## Given task 1
Answer these from the review below:
(a) What else did Parker write for The Road to Wellville?
(b) In what town does John Cusack's character try to start a cereal company?
(c) Whose short stories does the reviewer say they love?
## Given task 2
From the review below, extract the passage starting with "All of this" and going on through "mention of it.".
## Given task 3
In the review below, the reviewer uses three adverbs to stress how bad the movie was. List them.

## Passage

----------------

All of this though seem to be an excuse for Parker to have several big name Hollywood stars running around sans cullottes, having whatever devices or objects that are handy, stuck in whatever orifices below the navel that are currently available. Hands, broomsticks, tubing, water, yogurt, dildos, it doesn't matter, the only pertinent qualification seems to be: can you shove it up your ass? If the answer is 'yes', then the characters generally do so, or discuss doing so in length.

Parker, who also wrote the screenplay for The Road to Wellville, also includes John Cusack's bungled attempt to start a cereal company in Battle Creek--in essence, this would be like moving to North Carolina to try and make a name for yourself selling tobacco--so weak and filled with logical and fundamental holes that it barely deserves this mention of it.

I love T. Coraghessan Boyle's short stories (again, see the book review to the right). He is a modern fiction author who writes about down-to-earth and realistic people in most unusual situations, as opposed to the ever so popular '90's nihilists who despise the state of society today. The Road to Wellville didn't contain the same electricity that Boyle's short stories hold, but was still somewhat entertaining. The movie couldn't have been further from this; this was positively, astoundingly, and earth-shatteringly bad. With friends like this, who needs enemas?

----------------

## Listing
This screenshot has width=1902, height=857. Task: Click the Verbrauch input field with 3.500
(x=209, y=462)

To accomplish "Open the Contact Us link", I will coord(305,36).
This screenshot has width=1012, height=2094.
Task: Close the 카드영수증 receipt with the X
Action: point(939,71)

----------------

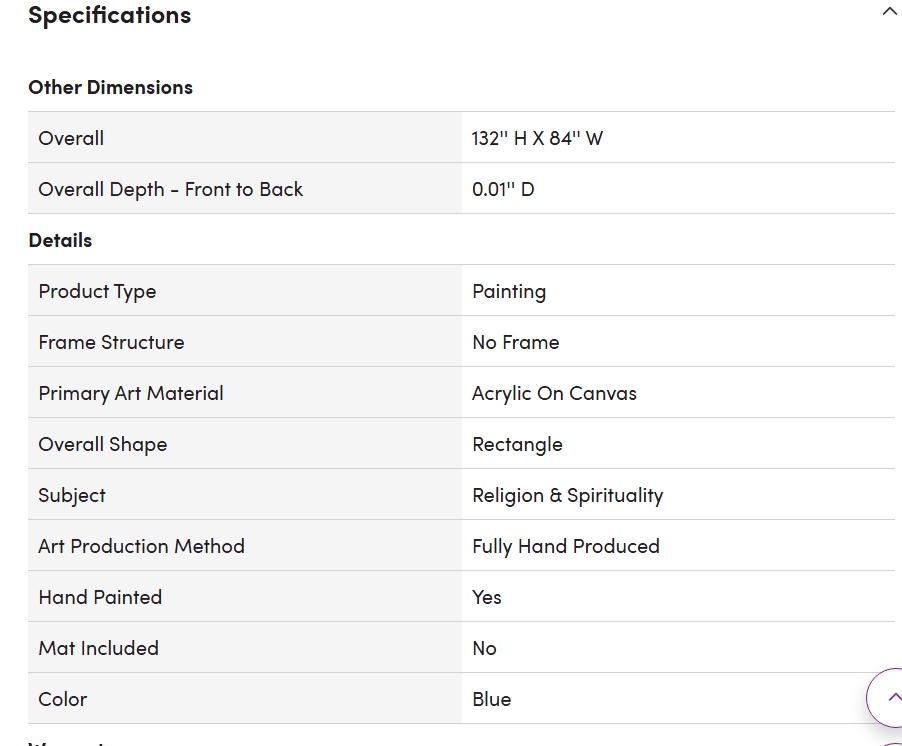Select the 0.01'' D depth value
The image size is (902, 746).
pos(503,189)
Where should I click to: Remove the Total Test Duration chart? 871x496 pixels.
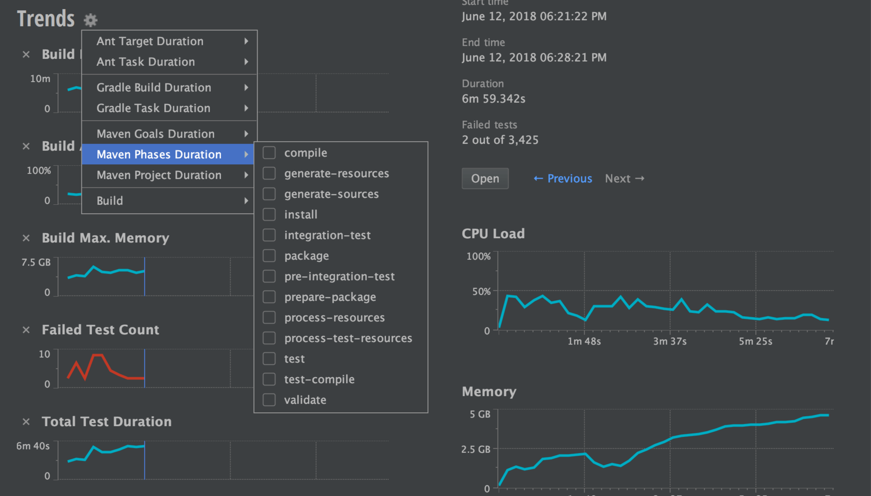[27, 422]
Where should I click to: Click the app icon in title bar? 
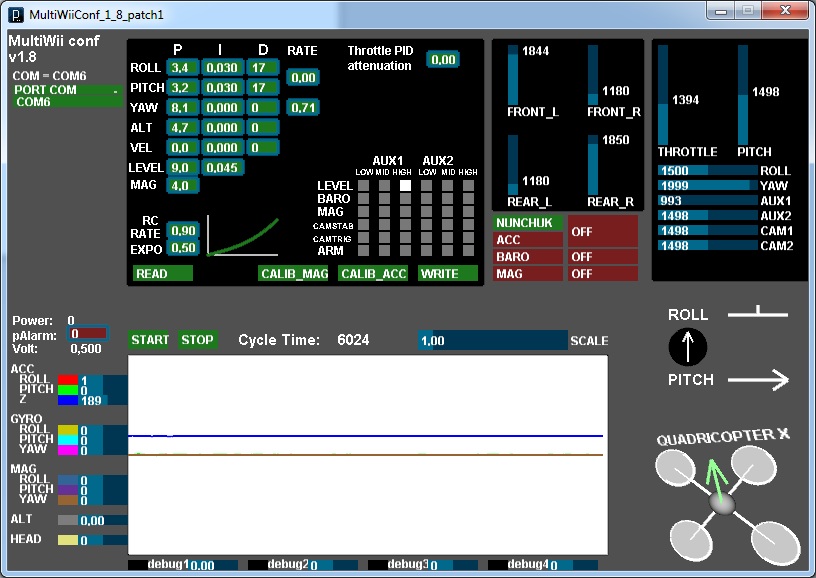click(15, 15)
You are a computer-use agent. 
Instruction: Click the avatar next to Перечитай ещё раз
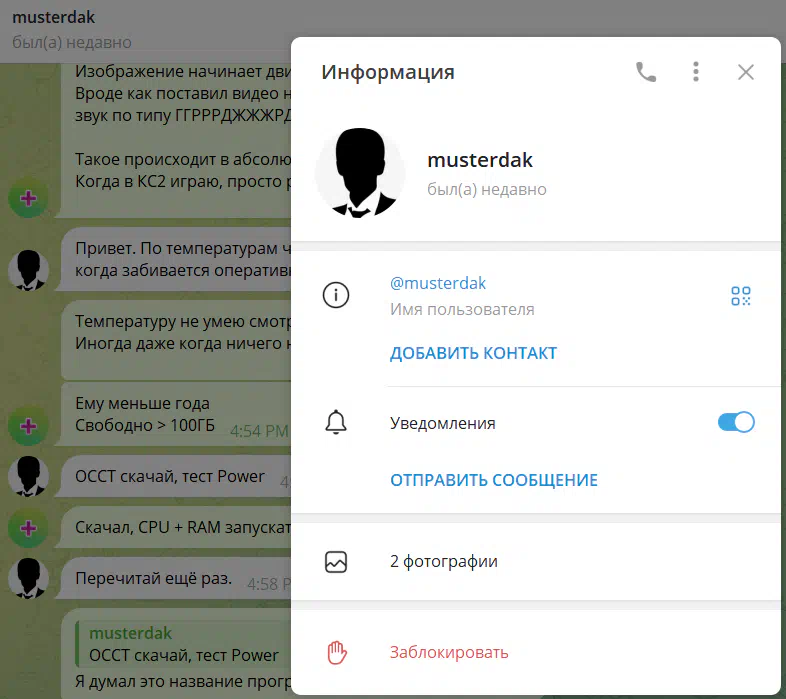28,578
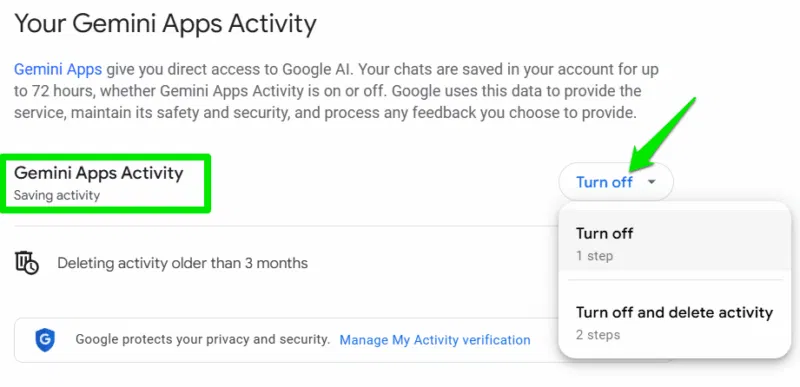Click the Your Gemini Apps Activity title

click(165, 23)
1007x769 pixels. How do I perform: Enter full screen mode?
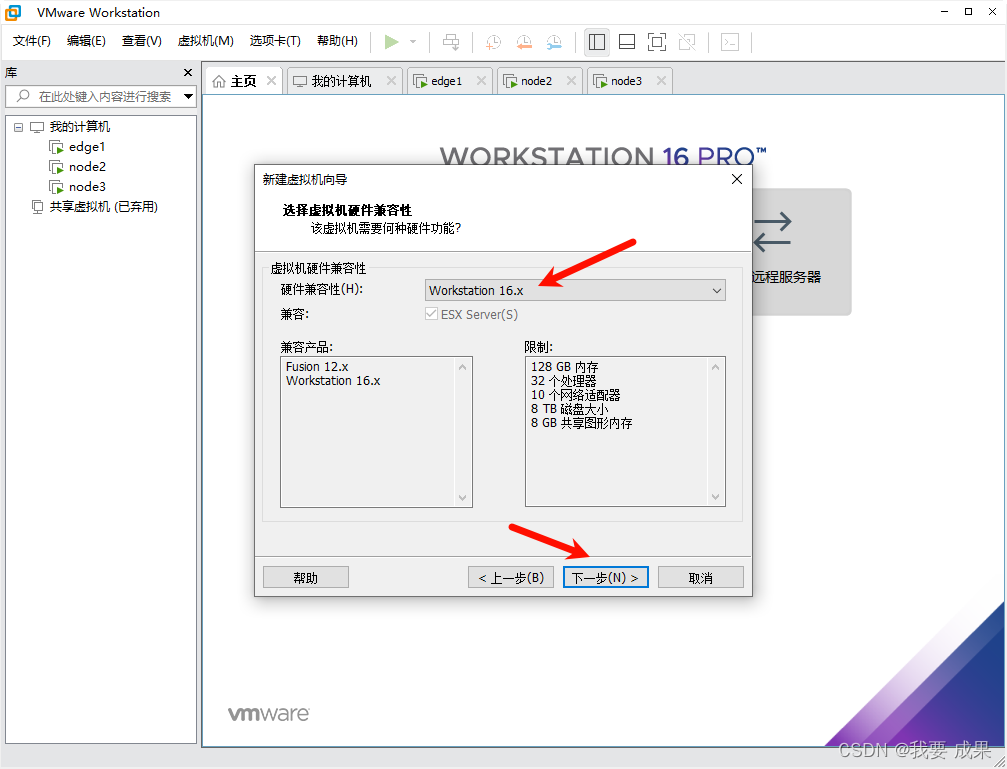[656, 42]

----------------

## Reply 1
(a) The screenplay.
(b) Battle Creek.
(c) T. Coraghessan Boyle's.

## Reply 2
All of this though seem to be an excuse for Parker to have several big name Hollywood stars running around sans cullottes, having whatever devices or objects that are handy, stuck in whatever orifices below the navel that are currently available. Hands, broomsticks, tubing, water, yogurt, dildos, it doesn't matter, the only pertinent qualification seems to be: can you shove it up your ass? If the answer is 'yes', then the characters generally do so, or discuss doing so in length.

Parker, who also wrote the screenplay for The Road to Wellville, also includes John Cusack's bungled attempt to start a cereal company in Battle Creek--in essence, this would be like moving to North Carolina to try and make a name for yourself selling tobacco--so weak and filled with logical and fundamental holes that it barely deserves this mention of it.

## Reply 3
positively
astoundingly
earth-shatteringly